▶ [PASSAGE TO READ]:

——

I continue to be fascinated by some of the search-engine terms that result in people being directed to this site. Among recent terms are ‘puzzling questions in the bible’ and ‘men’s massage parlour + cochin’!
Other terms are more straightforward and raise queries that are clearly relevant to the Lords and, more generally, Parliament. One recent one was ‘Are MPs’ salaries taxable?’ (The answer is yes.) Another was ‘death in the House of Lords’. I thought I would comment on this as it relates to a distinctive feature of the Lords and, indeed, the Palace of Westminster.
On paper, the Palace of Westminster rates as among the safest places for staying alive. Formally, no one ever dies in the Palace. Because it is a royal palace and, apparently, the royal coroner has to be present to certify a death, no one is certfied as having died there. Rather, if anyone collapses and dies, they are certified as dead on arrival (DOA) at hospital.
In reality, people do die in the Palace. Some peers have collapsed and died in the chamber – one a few years ago immediately after speaking – as have some MPs. One minister in the Commons was answering a question at the dispatch box when he collapsed. Fortunately, there are several parliamentarians who are doctors and their presence can help save lives. Defibrillators are also now available and staff are trained in first aid. In a recent debate on the Embryology ad Human Fertilisation Bill, a senior member, Lord Brennan, collapsed shortly after he had spoken and his heart stopped. If you are going to collapse, the best place to do it is in the House of Lords when it is debating a medical issue. Within seconds, he was being attended by five doctors, including the minister Lord Darzi, one of the country’s leading surgeons. Lord Brennan has been able to make a full recovery. Had he collapsed in the street, he would be dead. There are some clear advantages to being in the House!

——

▶ [THE DATA]:
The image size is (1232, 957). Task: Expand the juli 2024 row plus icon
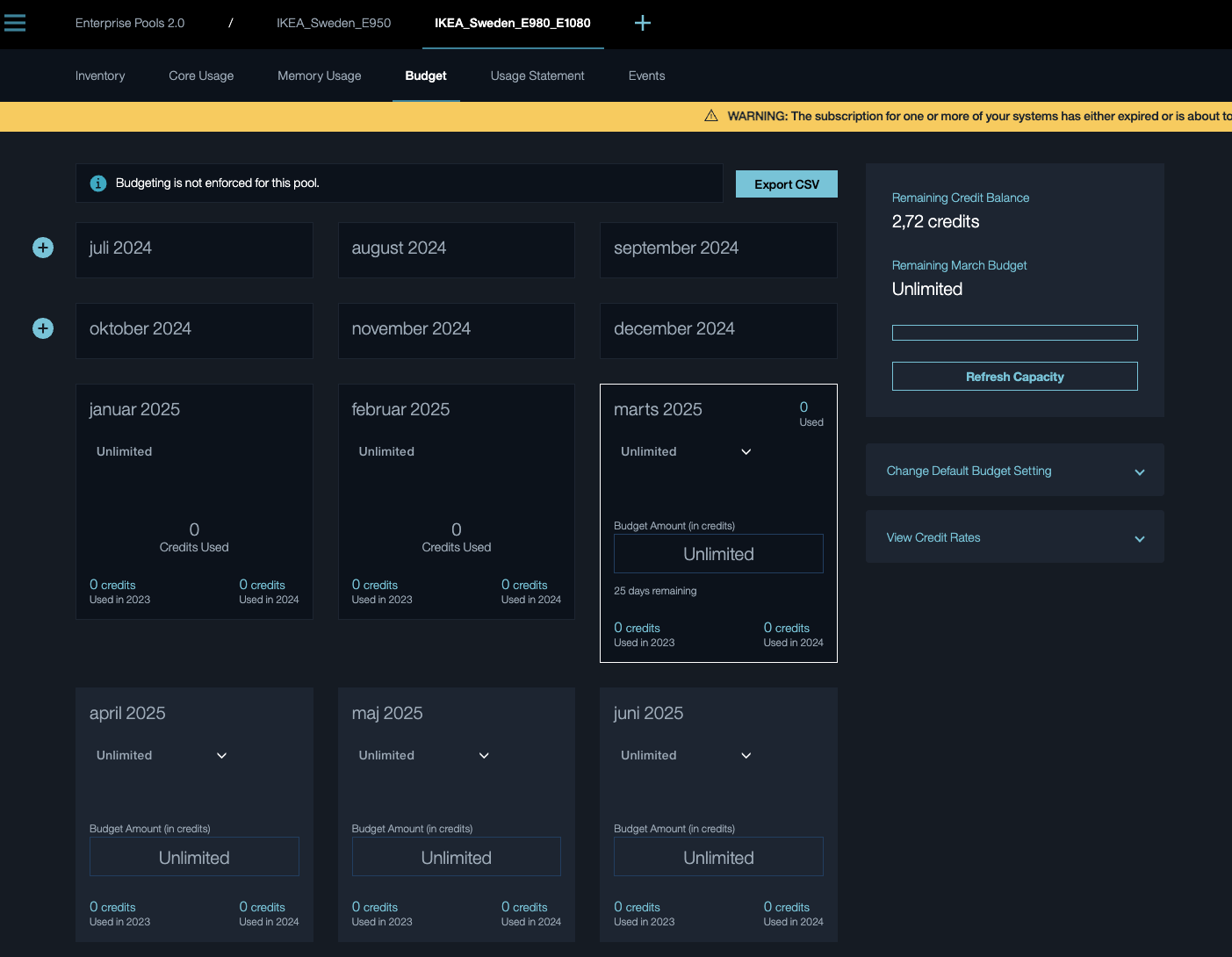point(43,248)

——

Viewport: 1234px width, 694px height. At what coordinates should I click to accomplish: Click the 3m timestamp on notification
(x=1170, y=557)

——

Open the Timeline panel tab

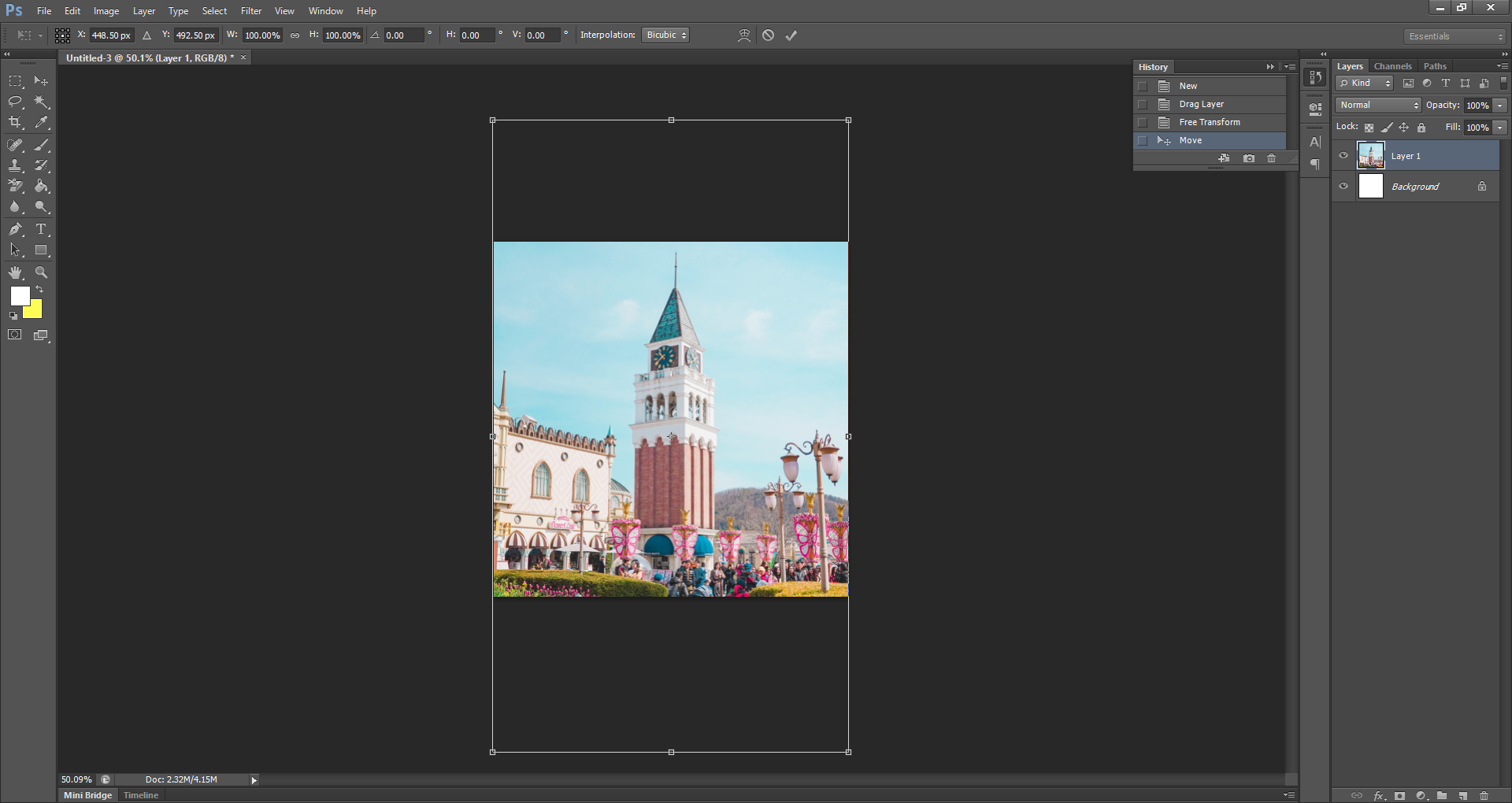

——

▶ [ABOUT THIS TASK]:
Repeat the text on death in the House of Lords word for word, from "Other terms are" to "(DOA) at hospital.".

▶ [TASK SOLUTION]:
Other terms are more straightforward and raise queries that are clearly relevant to the Lords and, more generally, Parliament. One recent one was ‘Are MPs’ salaries taxable?’ (The answer is yes.) Another was ‘death in the House of Lords’. I thought I would comment on this as it relates to a distinctive feature of the Lords and, indeed, the Palace of Westminster.
On paper, the Palace of Westminster rates as among the safest places for staying alive. Formally, no one ever dies in the Palace. Because it is a royal palace and, apparently, the royal coroner has to be present to certify a death, no one is certfied as having died there. Rather, if anyone collapses and dies, they are certified as dead on arrival (DOA) at hospital.